Bu akademinin öğrencileri, “Dünyada bir daha asla Marksizm’in Leninizm’in güç olmasına izin vermeyeceğiz” fermanı yayınlayan emperyalizme, Dadaloğlu’nun haykırışıyla cevap vermişlerdir: “Ferman Padişahın Dağlar Bizimdir!” Ve o dağlara doğru durmadan yürümüşlerdir. Devrime giden o “sarp, engebeli ve dolambaçlı” yolun ancak zorlu bir yürüyüşle katedilebileceğini bilenler için bir rehberdir onların yürüyüşü.

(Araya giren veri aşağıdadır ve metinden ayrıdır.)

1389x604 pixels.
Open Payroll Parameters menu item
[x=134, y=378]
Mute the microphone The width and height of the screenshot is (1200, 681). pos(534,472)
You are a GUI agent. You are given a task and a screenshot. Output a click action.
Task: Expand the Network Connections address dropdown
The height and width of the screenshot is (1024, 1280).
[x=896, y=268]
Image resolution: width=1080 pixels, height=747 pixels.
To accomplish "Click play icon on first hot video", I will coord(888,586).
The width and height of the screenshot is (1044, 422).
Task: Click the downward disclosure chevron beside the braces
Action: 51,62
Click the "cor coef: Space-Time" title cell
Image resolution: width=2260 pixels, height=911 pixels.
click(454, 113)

Emperyalizmin karargahlarında devrim ve sosyalizm inancını yok etmek için durmadan çalışan uzmanların, yüreği halk ve vatan sevgisiyle, bağımsızlık tutkusuyla dolu halkın yiğit evlatları karşısında yenilgisi kaçınılmazdır. Bu gerçeği emperyalizmin tecrit hücrelerinden bir kez daha haykırıyoruz!

Böylesine güçlü bir haykırışın soluğunu bize veren, kahramanlarımızı bize getiren, bizleri bir solukta Munzurlara götüren bu romanı beğeneceğinize, ikinci cildini de bekleyeceğinize inanıyoruz.

İzmir 2 No’lu F Tipi Özgür Tutsaklarının kolektif emeğiyle ortaya çıkan bu romanı Onur, Çayan, Leyla, Oğuz, Mahir ve 11’lerimize adıyoruz.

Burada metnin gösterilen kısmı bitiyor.